Porém, as visões desalentadas dependiam da mesma ordem de associações, como se a desorganização das instituições constituíssem um paradoxo inconcebível em face das grandezas naturais. A visão que resulta, então, é pessimista quanto ao presente e problemática quanto ao futuro, restando a confiança que a remoção do imperialismo traria, por si só, o progresso. Mas, em geral, não se trata mais de um ponto de vista passivo. Surgindo daí uma disposição para o combate, que se alastra pelo continente, tornando a ideia de subdesenvolvimento uma força propulsora, que dá novo cunho ao empenho político dos intelectuais latino-americanos.
“A consciência do subdesenvolvimento é posterior à Segunda Guerra Mundial e se manifestou claramente a partir dos anos de 1950. Mas desde o decênio de 1930 tinha havido mudança de orientação, sobretudo na ficção regionalista (...)” (CANDIDO, Op. cit.,
p.171), esta abandona a amenidade e o pitoresco, pressentindo ou percebendo o que havia de mascaramento no encanto pitoresco, ou no cavalherismo ornamental, com que antes se abordava o homem rústico. E aqui “entra em cena” o autor do corpus da
pesquisa, Graciliano Ramos.
O Modernismo é de fundamental importância para a tomada de consciência do subdesenvolvimento pela Literatura Brasileira, pois sabendo que nossas literaturas (latinoamericanas e como também as da América do Norte) são basicamente ramificações das metropolitanas, ressaltando que tal fato em nada diminui o valor dos modernistas, mas permite interpretar o Modernismo como episódio historicamente importante do processo de fecundação criadora da dependência – modo peculiar dos nossos países serem originais.” (CANDIDO, Op. cit., p.184)
No caso brasileiro, os criadores do nosso Modernismo derivam em grande parte das vanguardas europeia. Elas marcaram uma libertação extraordinária dos meios expressivos e nos prepararam para alterar sensivelmente o tratamento dos temas; as vanguardas foram para nós todos, fatores de autonomia e auto-afirmação. 

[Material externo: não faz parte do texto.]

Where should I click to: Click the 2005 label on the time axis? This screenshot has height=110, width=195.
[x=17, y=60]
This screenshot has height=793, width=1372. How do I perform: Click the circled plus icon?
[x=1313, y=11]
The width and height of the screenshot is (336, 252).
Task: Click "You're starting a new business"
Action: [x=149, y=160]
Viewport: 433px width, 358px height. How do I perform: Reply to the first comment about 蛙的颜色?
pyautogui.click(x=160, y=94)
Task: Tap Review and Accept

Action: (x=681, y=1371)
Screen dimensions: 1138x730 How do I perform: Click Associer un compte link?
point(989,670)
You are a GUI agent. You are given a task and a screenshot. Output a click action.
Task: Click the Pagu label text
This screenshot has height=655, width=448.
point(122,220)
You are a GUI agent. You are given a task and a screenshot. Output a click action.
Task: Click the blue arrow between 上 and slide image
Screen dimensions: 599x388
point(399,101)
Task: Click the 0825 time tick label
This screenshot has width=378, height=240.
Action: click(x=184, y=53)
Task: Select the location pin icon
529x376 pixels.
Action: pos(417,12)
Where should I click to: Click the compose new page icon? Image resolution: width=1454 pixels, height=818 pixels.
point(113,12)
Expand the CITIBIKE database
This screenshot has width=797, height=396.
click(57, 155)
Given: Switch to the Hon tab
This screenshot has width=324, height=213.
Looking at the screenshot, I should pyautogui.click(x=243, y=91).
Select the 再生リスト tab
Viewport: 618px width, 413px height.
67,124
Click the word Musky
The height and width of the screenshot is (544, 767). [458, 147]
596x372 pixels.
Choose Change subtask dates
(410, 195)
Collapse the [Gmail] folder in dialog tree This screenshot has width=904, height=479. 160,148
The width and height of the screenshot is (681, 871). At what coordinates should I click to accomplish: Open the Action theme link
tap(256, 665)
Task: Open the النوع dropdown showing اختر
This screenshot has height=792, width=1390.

A partir dos movimentos estéticos do decênio de 1920; da intensa consciência estético-social dos anos 30 e 40; da crise de desenvolvimeto econômico e do experimentalismo técnico dos anos recentes, começa-se a sentir que a dependência se encaminha para uma interdependência cultural. Encara-se, assim, com maior objetividade e serenidade o problema das influências, elas passam a ser vistas como vinculação normal no plano da cultura.
“Isto não apenas dará aos escritores da América Latina a consciência da sua unidade na diversidade” (CANDIDO, Op. cit., p.186), mas favorecerá a produção de obras de teor maduro e original, que serão lentamente assimiladas também pelos países metropolitanos e imperialistas.
Ao se retomar a questão da ficção regionalista e dado o subdesenvolvimento da América Latina, o regionalismo foi e ainda é força estimulante na literatura. Pode-se, segundo Candido, distinguir-se três momentos ou fases do regionalismo na Literatura Brasileira. O primeiro remota ao Romantismo, à fase de consicência de „país novo‟, correspondente à situação de atraso; o regionalismo, nesse momento, é sobretudo pitoresco decorativo e funciona como descoberta, reconhecimento da realidade do país e sua incorporação ao temário da literatura. O segundo momento da ficção regionalista é o da pré-consciência do subdesenvolvimento, funcionando como consciência da crise, motivando o documentário e, com o sentimento de urgência, o empenho político.
Em plena fase de pré-consciência do subdesenvolvimento encontra-se Graciliano Ramos, autor do corpus da pesquisa, alta expressão  dessa fase (também denominada “Romance de 30”), pois o escritor alagoano não se permite a idealizações ou ao pitoresco, prefera mostrar as agruras e angústias do homem de forma universal, é o caso de Luís da Silva, o protagonista de Angústia, corpus da pesquisa. Graciliano Ramos faz isso sem deixar de ambientar suas obras na região nordestina, mostrando suas características, só que não de forma pitoresca, mas sim de forma natural e indissociável do drama humano, seja na região nordestina sertaneja, é o caso de Vidas Secas, seja nas áreas urbanas do nordeste, é o caso do corpus da pesquisa, já que Angústia é um romance ambientado na cidade de Maceió, capital alagoana.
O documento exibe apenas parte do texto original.